- **Exercise aim**
The reply consists of one number only: how many lines in the listing below contain the word "agent".

- **Supplied records**
--
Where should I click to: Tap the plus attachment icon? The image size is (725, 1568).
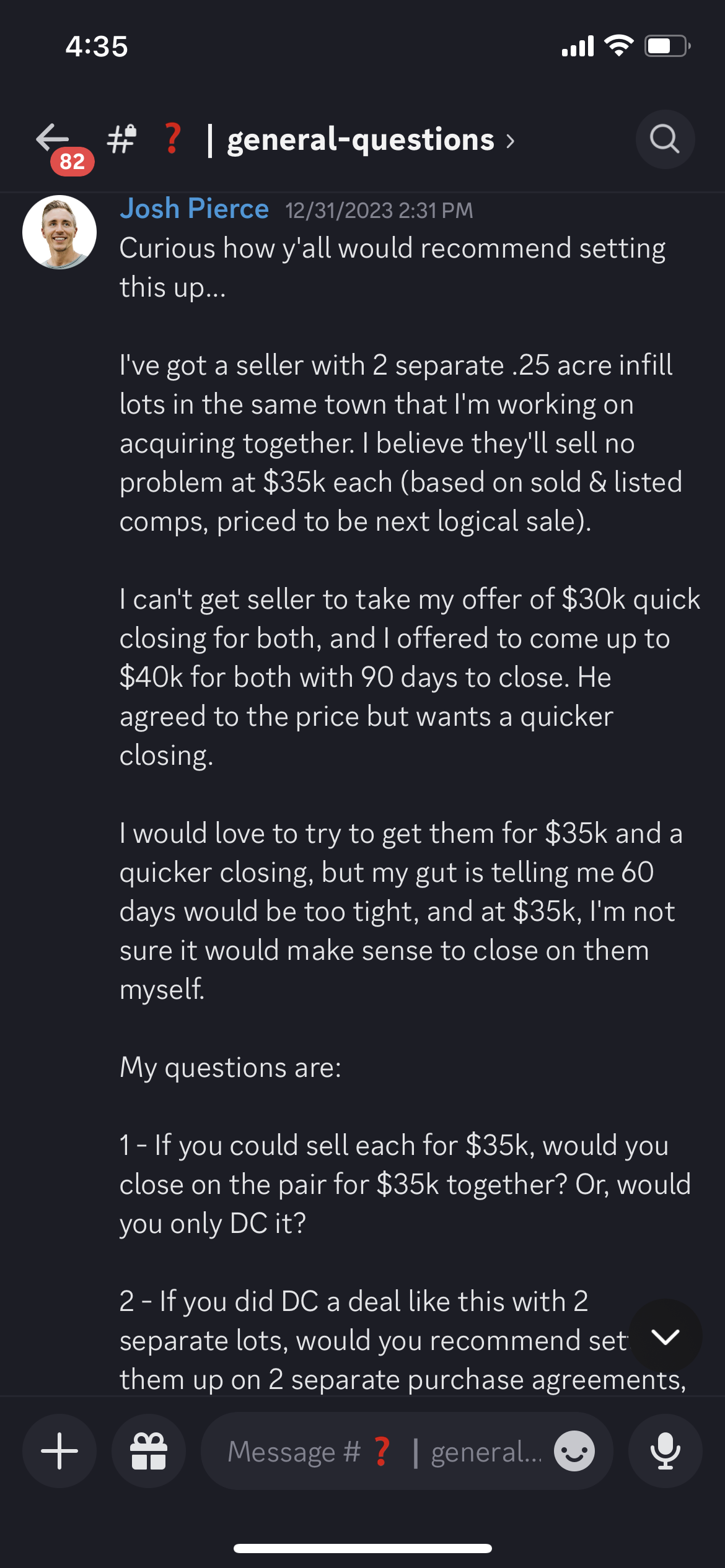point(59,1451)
--
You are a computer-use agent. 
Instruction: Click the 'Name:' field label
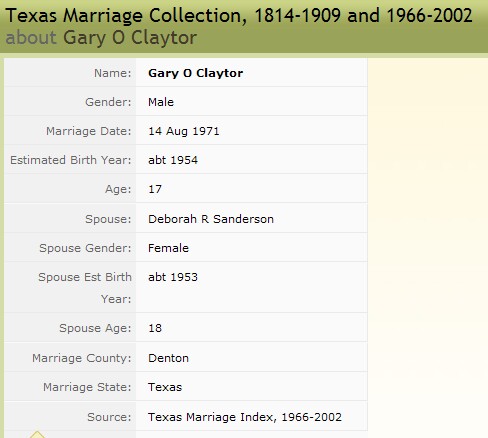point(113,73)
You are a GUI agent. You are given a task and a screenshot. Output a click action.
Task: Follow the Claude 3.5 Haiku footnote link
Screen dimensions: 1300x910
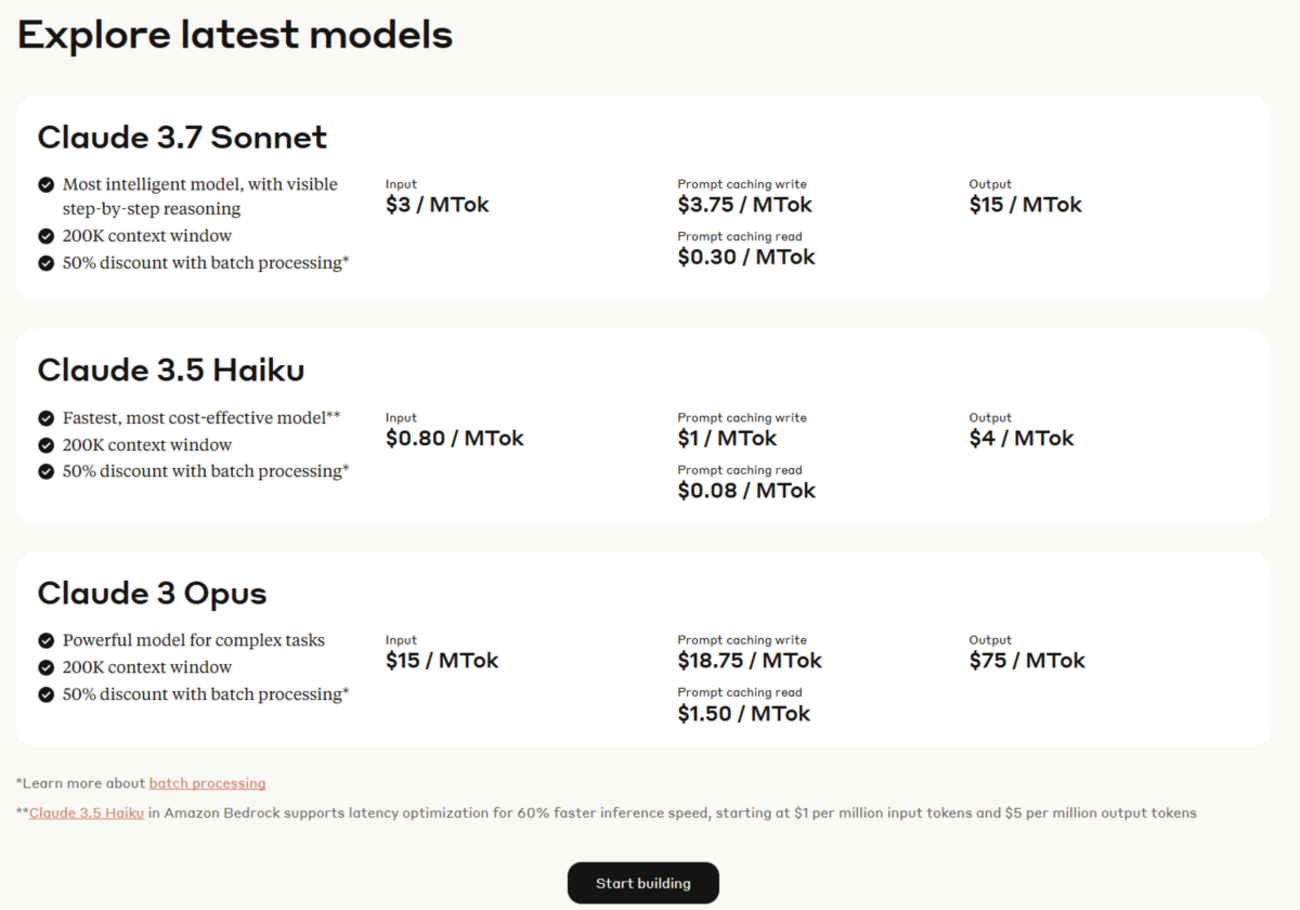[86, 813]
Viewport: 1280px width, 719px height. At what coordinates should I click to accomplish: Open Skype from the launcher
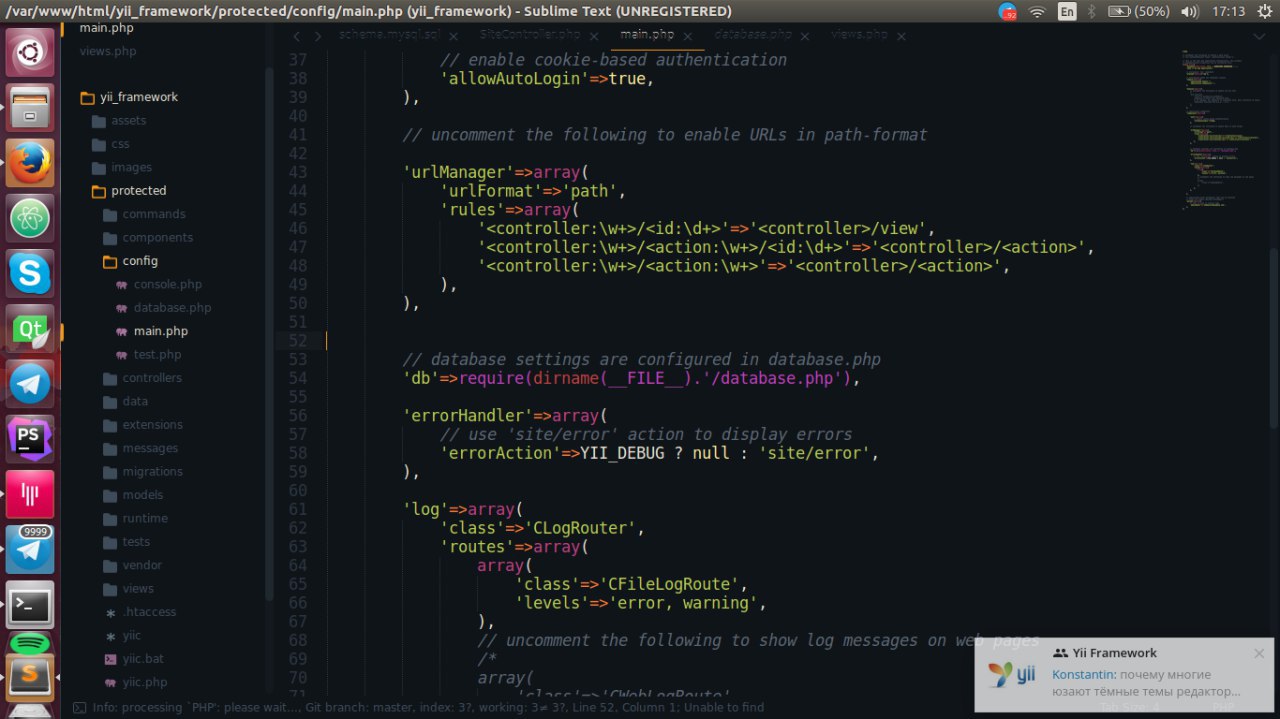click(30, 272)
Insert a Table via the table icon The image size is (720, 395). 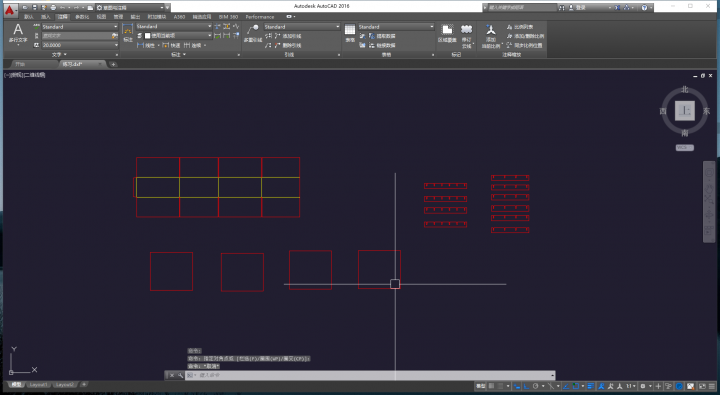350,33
--
- **Output of the task**
2